El personal de guardia estaba en sus puestos, y un extraño que se encontrara en el puente del Intrépido probablemente no hubiera percibido el aire lúgubre que los rodeaba. Pero un extraño, pensó Honor mientras extendía el brazo para acariciar distraídamente la barbilla de Nimitz, no llevaría semanas conviviendo con aquella gente. Un extraño no se daría cuenta de la humillación que sufrían por ser condenados a la Estación Basilisco, o el modo en que se habían retraído aún más en sus conchas hasta que las tareas que realizaban se habían convertido en lo único que realmente tenían en común con su capitana. Se arrellanó, ocultando tras una cara serena su deseo de suspirar tristemente, y observó su visor táctico. El vector calculado para el Intrépido se dibujaba sobre él, terminando justo a medio segundo luz del umbral exterior de partida de la confluencia. El punto de luz verde que representaba al crucero ligero avanzaba a ritmo constante a lo largo de la delgada línea, abriéndose paso a través de las ciclópeas defensas. Incluso desde su propia depresión, Honor sintió un cosquilleo familiar de admiración ante la potencia de fuego que rodeaba el invisible portal entre las estrellas.

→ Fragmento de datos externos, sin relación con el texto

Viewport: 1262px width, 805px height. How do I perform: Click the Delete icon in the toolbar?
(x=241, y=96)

La más pequeña de las fortalezas que allí había se acercaba a los dieciséis millones de toneladas, el doble que un superacorazado, y su relación armamento-masa era mucho mayor. Los fuertes no disponían de hiperespacio, puesto que aprovechaban la masa que una nave de guerra hubiera dedicado a los hipergeneradores ya las velas de Warshawski a acumular aún más potencia de fuego, pero no eran solo inmóviles plataformas de armas. No podían serlo.
Cada una de esas fortalezas mantenía continuamente una guardia en zafarrancho de combate y una «burbuja» constante de pantallas en los 360°. Aun así, nadie a este lado de la confluencia podía saber si alguien se acercaba por el otro lado hasta que llegara, y no era posible permanecer eternamente vigilante. Así, un ataque sorpresa (desde digamos la Estrella de Trevor) siempre dispondría de la ventaja de la sorpresa; el atacante llegaría dispuesto para la batalla, buscando de inmediato objetivos para sus disparos, cuando los defensores todavía estarían reaccionando a su repentina llegada.

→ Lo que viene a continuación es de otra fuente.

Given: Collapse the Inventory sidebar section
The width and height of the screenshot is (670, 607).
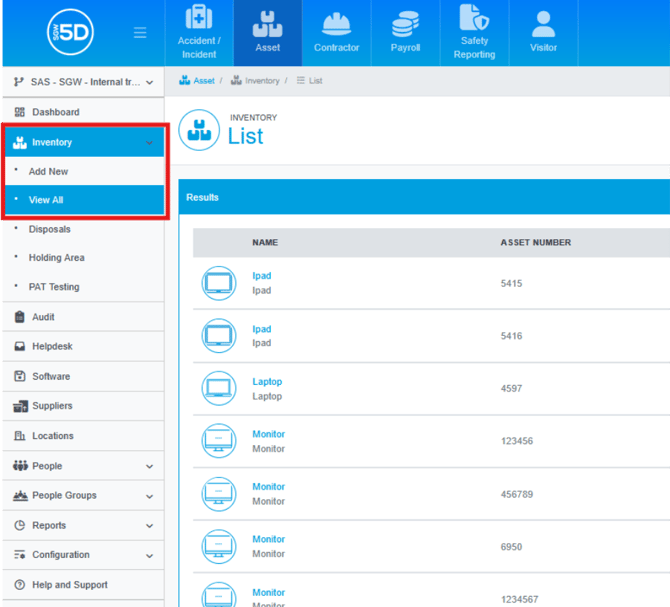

Por eso ningún estratega defensivo situaba las defensas permanentes a menos de medio millón de kilómetros aproximadamente de una confluencia. Si una fuerza expedicionaria hostil emergiera y tuviera las defensas dentro del alcance de sus armas de energía, dichas defensas serían destruidas antes de que pudieran contraatacar. Pero las naves que cruzaban una confluencia de agujero de gusano surgían con una velocidad de espacio normal de apenas unas cuantas decenas de kilómetros por segundo, demasiado poco para una incursión de ataque a alta velocidad. Al estar los fuertes más cercanos tan lejos de ellos y con una velocidad demasiado pequeña como para permitir una rápida aproximación hasta tenerlos a tiro de las armas energéticas, los atacantes debían confiar en los misiles, e incluso los misiles de impulsión necesitarían casi treinta y cinco segundos para alcanzarles. De ahí que las tripulaciones de guardia de las fortalezas dispusieran (al menos en teoría) del tiempo necesario para prepararse mientras los proyectiles aceleraban hacia ellos. En la práctica; sospechaba Honor, para cuando llegaran los misiles la mayoría todavía estaría enterándose de lo que ocurría, y esta era la razón por la que su defensa puntual (a diferencia del armamento ofensivo) estaba diseñada para funcionar automáticamente en caso de emergencia, incluso en tiempo de paz.
En estado de guerra, las fortalezas se verían protegidas por plataformas láser remotas densamente repartidas (satélites con láseres al estilo antiguo, lanzados por bombas) a su alrededor, y programadas para atacar automáticamente a cualquier objeto que no se identificara concluyentemente como amistoso. Pero tales medidas nunca se usaban en tiempo de paz. Siempre podían ocurrir accidentes, y la destrucción accidental de una nave de pasajeros cuya IAE[8] no se reconociera podía resultar muy embarazoso, por decir algo. En cualquier caso, un hipotético atacante dispondría de la suficiente ventaja como para que sus baterías energéticas arrasaran muchos satélites antes de que estos pudieran responder, pero siempre sobrevivirían los suficientes como para dañarlo a su vez muy gravemente.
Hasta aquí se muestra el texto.